Little known outside Florida, DTC, which stands for Dosal Tobacco Corp., has become a major player in the Sunshine State, selling nearly as many smokes statewide as Reynolds American Inc., the second-largest U.S. tobacco maker by revenue.
"They're cheap, and they have a good taste," said Ms. Witherspoon, who has smoked DTCs for 15 years.
Big tobacco makers, however, hope to stub out the Miami-based cigarette maker's growth. Reynolds, Altria Group Inc. and other industry giants are lobbying the Florida Legislature to close what they say is a loophole that allows Dosal to sell its cigarettes at cut-rate prices.
In the session that began last week, state lawmakers are expected to consider several bills that would impose fees of about 50 cents a pack on Dosal and other smaller producers.
Dosal has survived similar campaigns before, but this time its larger rivals are turning up the heat at a time when Florida, which faces a $3.6 billion budget deficit, is under pressure to find new funds.
The big tobacco makers' beef against Dosal is rooted in a 1997 settlement they signed with Florida, which sued them to recoup the money its Medicaid program spent on treating sick smokers. Under the settlement, Altria, Reynolds, Lorillard Inc. and other major companies agreed to make payments to the state that have totaled more than $300 million a year.
Dosal was the only small tobacco producer sued by the state, partly because Florida accounted for the bulk of its sales. But it was ultimately dropped from the lawsuit because its market share at the time was tiny—less than 2%.
As a result, Dosal and other small producers aren't required to pay settlement-related fees to Florida, which pursued its own litigation, rather than joining the so-called 1998 master settlement the major tobacco companies reached with 46 other states.
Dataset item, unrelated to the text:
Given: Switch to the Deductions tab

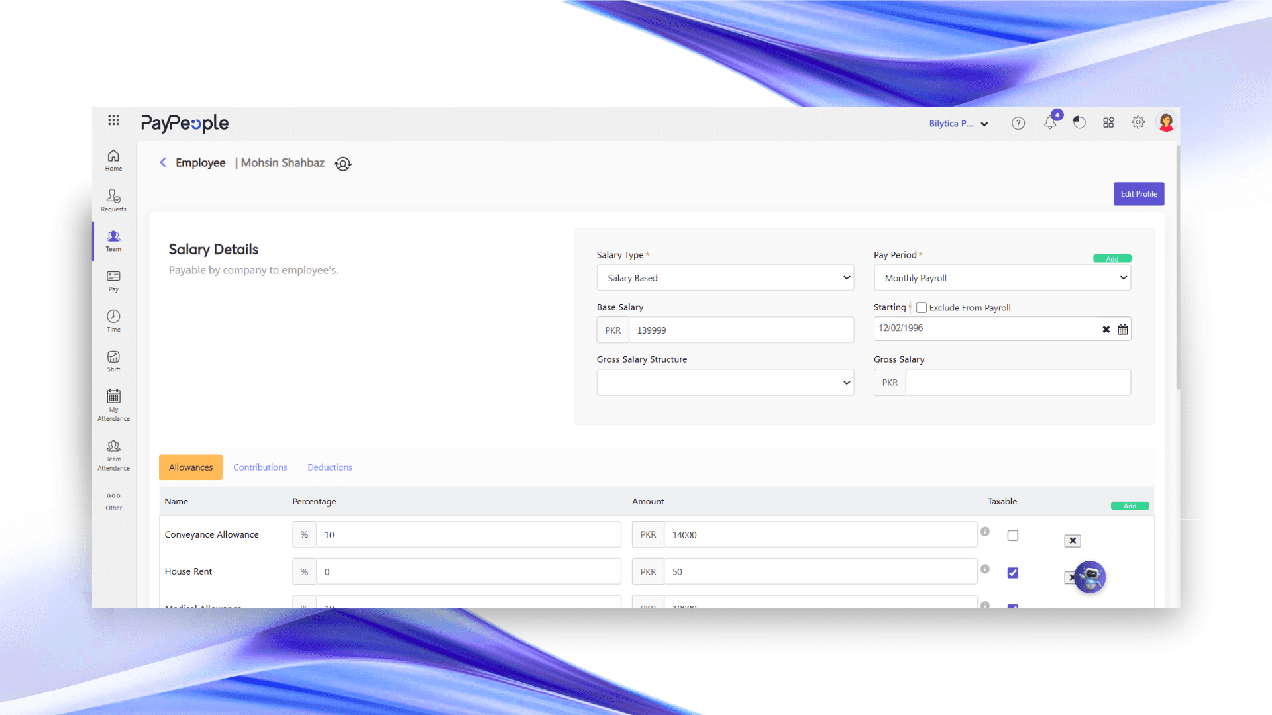Looking at the screenshot, I should pyautogui.click(x=330, y=467).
Exempting Dosal and about 30 other small players from the settlement fees has tilted the playing field, giving them a cost advantage of about 40 to 50 cents a pack, according to Altria and Reynolds.
That's at least partly why Dosal is roughly tied for sales with Reynolds, the No. 2 player in Florida behind Altria's Philip Morris USA unit. The industry's largest players dominate the market in most states, making Dosal, whose Florida market share was 18% in the second half of last year, an unusual case.
"Essentially, they are taking advantage of a loophole to get these huge market shares," said Frank Lester, a spokesman for Reynolds, maker of Camel and Pall Mall.
Lawyers for Dosal argue that imposing a fee on the company would be unfair. Dosal, they say, wasn't involved in the alleged industry practices, such as manipulating the nicotine content of cigarettes, that triggered the wave of lawsuits against major tobacco makers in the 1990s.
Dosal's chief executive, Yolanda Nader, said the company's value pricing has helped fuel its robust growth. Cigarette prices in Florida range from about $4 a pack for Dosal and other bargain brands to about $6 a pack for
Philip Morris's Marlboros.
It doesn't hurt that Dosal, which is housed in a former boat factory, has deep roots here. It was founded in 1962 by an eponymous cigarette-making family that left Cuba after the revolution, and has been controlled since 1992 by Margarita Dosal. The company's 305's, it's top-selling brand, was named for a Miami area code.
But the real key to the company's success, according to Ms. Nader, is the "greedy" larger tobacco companies, which have raised prices sharply over the years, especially after cigarette-tax increases. "They've done more to help us than what we have done," she said.